I somewhat disagree. Features sell the product, not performance[1], and for most of the software development you could count on the rising CPU tide to lift all poorly performing apps. But now the tides have turned to drought and optimizing makes a hell of a lot of sense.

[1] They are more of a negative sell and relative to other feature parity products. No one left Adobe Photoshop for Paint, no matter how much faster Paint was. But you could if feature parity is closer, e.g. Affine vs Photoshop.*

2 comments

performance is a feature.
Yes, but more in a QoL way. I say negative as in - if you don't have it you lose a customer, rather than if you have it, you gain a customer.

If performance is a feature, then it's not an important feature. Otherwise, people would use Paint, for everything.

Or put it another way, you want to do X1 task.
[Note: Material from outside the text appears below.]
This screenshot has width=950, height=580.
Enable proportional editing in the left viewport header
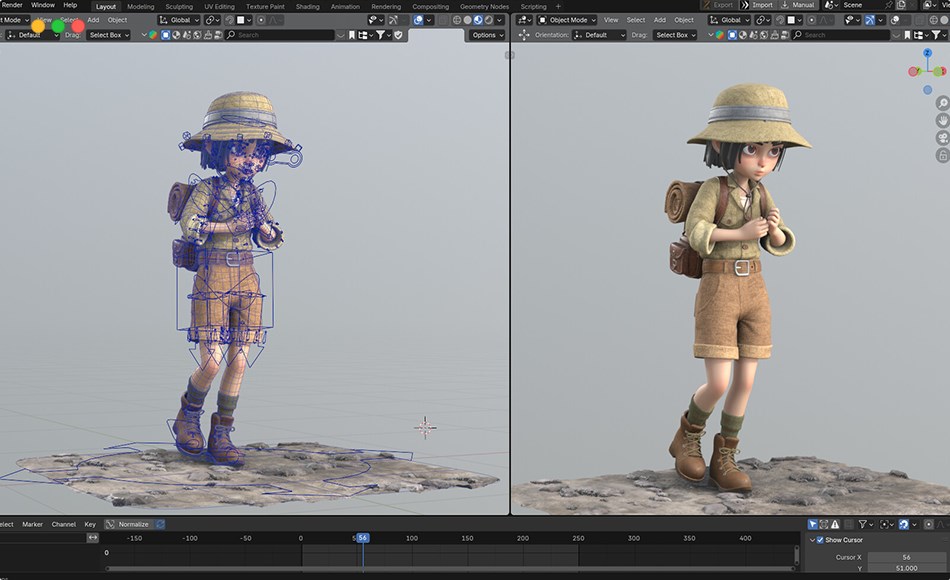261,20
It's editing a picture to remove some blemishes from skin. You could use a console, to edit individuals pixels, but it would take months/year to finish the task if you are making changes blindly, then checking. It could take several days if you are doing it with Paint. Or you could do it with Photoshop in a few minutes. What difference does a few ms make if you lose hours?

Now this is only task X1 which is edit blemishes, now you do this for every conceivable task and do an average. What percent of that task are ms loses?

> if you don't have it you lose a customer, rather than if you have it, you gain a customer

I completely agree with that take. That's exactly the reason why, for example, whenever I'm about to do some "Real Work" with my computer (read: heavyweight stuff), all Electron apps are the first to go away.

My work uses Slack for communications, and it is fine sitting there for the most part, but I close it when doing some demanding tasks because it takes an unreasonable amount of resources for what it is, a glorified chat client.

I use slack (and spotify) exclusively in the browser because I need a browser open anyway. Never met anything that required the desktop client.
Well, I think you are missing a subtle issue. They may not switch but they might pay more if it’s faster. They also might not switch to paint but if photoshop performed terribly they may switch to a dozen different tools for different purposes. This kind of thing already happens.